Flotation machines are commonly used to separate solid materials by agitating fluid containing the desired material. An impeller located in the flotation cell creates the agitation and aerates the fluid, thus dispersing air contained in the pulp so that air bubbles develop to which the particles of the material being separated stick. As the particles rise with the air bubbles to the surface, a froth byproduct forms on the surface and has a higher concentration of the floatable material, as compared to the starting product.
Flotation cells can be used to separate crushed ore, sewage or many other products, as long as one of the products is floatable, i.e., can stick to the air bubbles.
Conventional flotation cells primarily make use of large, cumbersome horizontal drive belt arrangements which are connected to expensive low-speed electric motors. Shaft-mounted vee-belt drives are commonly employed and are driven by electric motors connected via drive belts.
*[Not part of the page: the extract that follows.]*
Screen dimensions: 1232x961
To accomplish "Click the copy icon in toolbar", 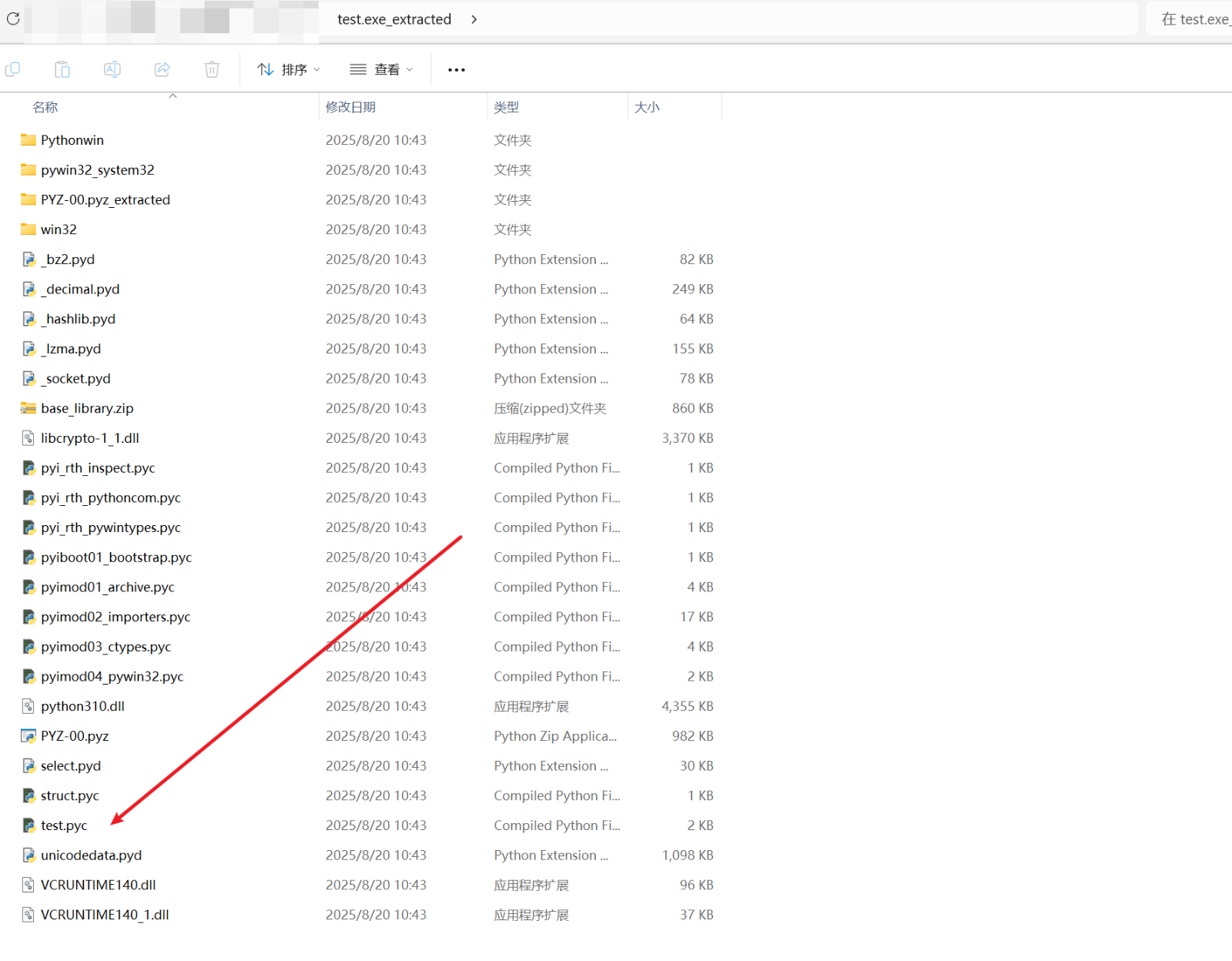I will pos(13,69).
Other systems include shaft-mounted horizontal gear reducers with vee-velt drives and fixed-speed gear motors. All of these systems have various drawbacks.
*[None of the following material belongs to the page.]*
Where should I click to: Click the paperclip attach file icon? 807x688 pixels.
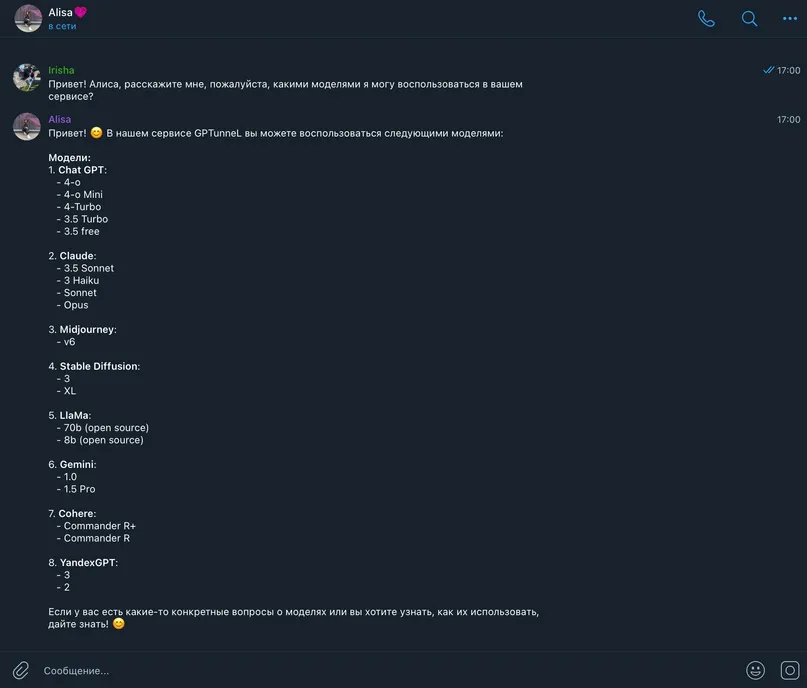[21, 671]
Such conventional flotation cells are incapable of a soft start, but rather change abruptly from an inoperative state to full speed. None of these systems has variable speed capability, and thus are incapable of being tuned to the feed characteristics at which the liquid being inputted is fed into the flotation cell. The complex belt structures of the conventional flotation cells, and the expensive electric motors, require significant maintenance and considerable part replacement due to wear. Conventional cells have multiple drive belts, large sheaves, large drive guards, motor mounting brackets and bearing housing mounting brackets, all of which increase the expense and complexity of the flotation cell systems. Furthermore, most conventional drive systems for flotation cells include radial bearing loads; bearings, seals and housings are large, and consequently have a greater likelihood of breakdown, are more expensive and need more maintenance. Finally, it is very difficult to run conventional flotation cells under computer control to monitor or vary the rotor speed torque and energy consumption.
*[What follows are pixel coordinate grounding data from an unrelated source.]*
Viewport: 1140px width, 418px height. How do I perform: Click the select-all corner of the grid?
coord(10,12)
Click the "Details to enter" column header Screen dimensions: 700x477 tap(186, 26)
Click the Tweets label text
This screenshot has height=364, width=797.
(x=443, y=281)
For example, U.S. Pat. No. 5,039,400 relates to a flotation machine for floating minerals from slurries containing minerals in particulate form. The flotation cell includes a mixing mechanism which has a stator and a rotor. The rotor is attached to a hollow axis which is geared with bearings to the supporting structures of the cell. An electric motor rotates the axis through intermediate cone belts. Such a flotation device suffers from the previously described drawbacks, namely it utilizes expensive low-speed electric motors and complicated belt driving mechanisms, and furthermore, is incapable of a soft start, and fails to permit an operator to vary the speed to match the performance to changes in feed characteristics.
Another apparatus is shown in U.S. Pat. No. 4,043,909 which is an apparatus and method for solidification of sludges. The apparatus includes a driving means which includes a prime mover such as a hydraulic motor and reduction gear. This reduction gear includes four output shafts, each of which is connected to an agitating shaft through a bearing, and a shaft coupling. While U.S. Pat. No. 4,043,909 does not require the use of belts, the inclusion and utilization of the complex reduction gear system requiring multiple output shafts, agitating shafts, bearings and couplings, adds to the complexity and expense, further requiring greater downtime for maintenance and increases the frequency of wearing down of parts. Furthermore, the system is not capable of soft starting or speed variance over a large range.